Hepatitis C: Treatment: Management and Determination of Response

Determining drugs and dosage:

o combination therapy with interferon and ribavirin is treatment of choice,
o ribavirin alone is not effective and should not be used,
o monotherapy with interferon may be necessary if there are contradictions to ribavirin,
o usual dose of interferon is 3 million units subcutaneously three times a week,
o starting dose of interferon may be less if platelets are low, (below 80,000)
o dose of interferon may be gradually increased if started at less than 3 million units three times a week while monitoring the platelets,
o dose of ribavirin is weight related, 1200 mg a day in divided doses twice a day if weight is over 75 kilograms, dose of 1000 mg a day in divided doses twice a day if weight is below 75 kilograms
o ribavirin should be taken with food

Dose alteration during therapy:

o experience required in managing patients since the disease is complex and the side effects of treatment so wide and sometimes subtle
o if platelets fall below 70,000 the dose of interferon should be reduced to 2 million units three times a week,
o if platelets fall below 60,000 the dose of interferon should be reduced to 1 million units three times a week,
o if platelets fall below 50,000 interferon should be stopped,
o if the WBC count falls below 1,500 the dose of interferon should be reduced to 2 million units three times a week,
o if the WBC count falls below 1,000 interferon should be stopped,
o if the hemoglobin falls below 100 mg the ribavirin dose should be reduced by 50%,
o if the hemoglobin falls below 85 gm the ribavirin should be discontinued,
o patients with a cardiac history should only be treated by a specialist.

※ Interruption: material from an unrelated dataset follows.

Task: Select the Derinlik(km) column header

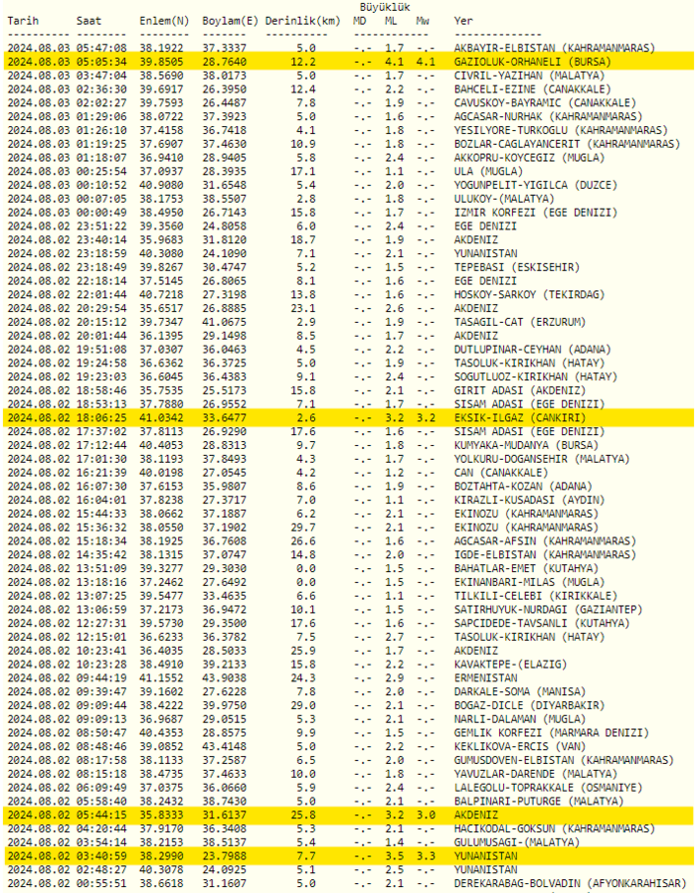Action: tap(303, 20)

Management of associated conditions:

o headache or fever may be treated with small doses of acetaminophen, the maximum amount recommended is 1000 milligrams a day,
o muscle pain may be treated with ketoprofen or ibuprofen,
o depression may be treated with anti-depressants,
o menopausal symptoms may be treated with low dose estrogens,
o anxiety may be treated with benzodiazepines

Indications to stop treatment:

o development of inter-current bacterial infection,
o occurrence of any cardiac symptoms such as angina, arrhythmia’s, etc.,
o development of significant depression including suicidal thoughts,
o progressive weight loss,
o development of significant quto-immune disease,
o platelets falling below 50,000,
o hemoglobin falling below 80 grams,
o development of any signs of hepatic decompensation or hepatic failure.

Determination of a response:

o response is defined as:
­ normalization of serum AST and ALT
­ a negative HCV RNA
­ absence of inflammation at liver biopsy
­ resolution of symptoms

The aim of treatment is a SUSTAINED response:

o a sustained response is determined six months after completion of therapy,
o a number of patients who have an end of treatment response will relapse,
o a relapse usually occurs within the first six months after completion of therapy,
o patients achieving a sustained response at six months after completion of therapy usually maintain a sustained response for two years and possibly indefinitely.

Post treatment monitoring:

o check serum AST and ALT at three months post treatment,
o check serum AST, ALT and HCV RNA at six months post therapy,
o check serum AST and ALT at 12 and 24 months post therapy,
o if serum AST and ALT rise above normal check HCV RNA.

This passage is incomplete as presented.